*НАД ЧЕМ РАБОТАТЬ*:
a - Выведите из отрывка об аскетах всё, начиная со слов «Фанатик, утыкавший свое» и вниз до слов «не прекращая танца.».
b - Переведите на английский язык предложение из отрывка об аскетах: «Съев все, аскет упал на земляной пол и оставался неподвижным».
c - Какие предметы, случайно упавшие во время еды, рассказчики взяли себе согласно отрывку об аскетах?

*ИСТОЧНИК*:
● ● ●
Фанатик, утыкавший свое тело стрелами и гвоздями.
Мы думали, что это гипноз, что это не стекло, и потому совершили маленькое воровство, взяв себе случайно упавшие во время еды кусочек стекла и гвоздик. Все оказалось натуральным, и обмана не могло быть. Съев все, аскет упал на земляной пол и оставался неподвижным.
Другой его товарищ уже давно рычал и тихими прыжками отталкивался от земли. На его губах выступило немного пены. Нагнувшись над жаровней, он сильно втягивал благовонный дым. Потом с диким криком вскочил на уголья, так легко, что тонкие ножки жаровни не колыхнулись. Вынув руками раскаленный уголек, он с наслаждением положил его в рот, другой уголек положил себе на голову, третий и четвертый вставил как пенсне около глаз, а пятый и шестой — под руки. Все это он делал, не прекращая танца.
● ● ●
*ЗАПИСАННЫЕ ДАННЫЕ*:
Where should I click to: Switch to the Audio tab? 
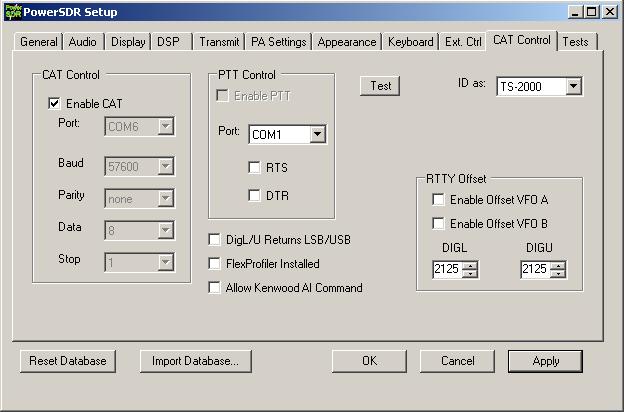[83, 42]
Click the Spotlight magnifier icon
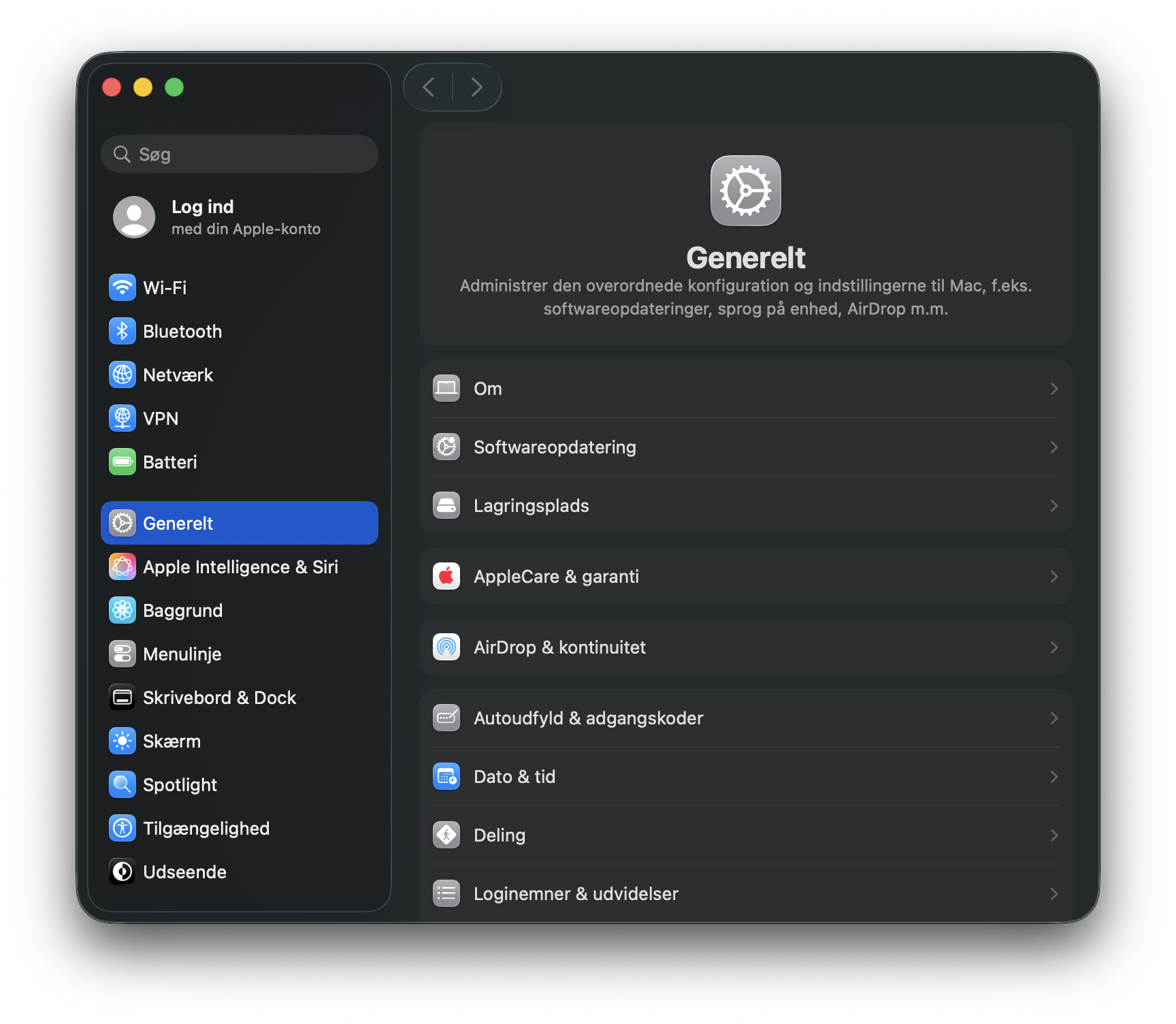Viewport: 1176px width, 1024px height. tap(122, 784)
● ● ●
*В ОТВЕТ*:
a -
Фанатик, утыкавший свое тело стрелами и гвоздями.
Мы думали, что это гипноз, что это не стекло, и потому совершили маленькое воровство, взяв себе случайно упавшие во время еды кусочек стекла и гвоздик. Все оказалось натуральным, и обмана не могло быть. Съев все, аскет упал на земляной пол и оставался неподвижным.
Другой его товарищ уже давно рычал и тихими прыжками отталкивался от земли. На его губах выступило немного пены. Нагнувшись над жаровней, он сильно втягивал благовонный дым. Потом с диким криком вскочил на уголья, так легко, что тонкие ножки жаровни не колыхнулись. Вынув руками раскаленный уголек, он с наслаждением положил его в рот, другой уголек положил себе на голову, третий и четвертый вставил как пенсне около глаз, а пятый и шестой — под руки. Все это он делал, не прекращая танца.

b - Having eaten everything, the ascetic fell onto the earthen floor and remained motionless.

c - Кусочек стекла и гвоздик.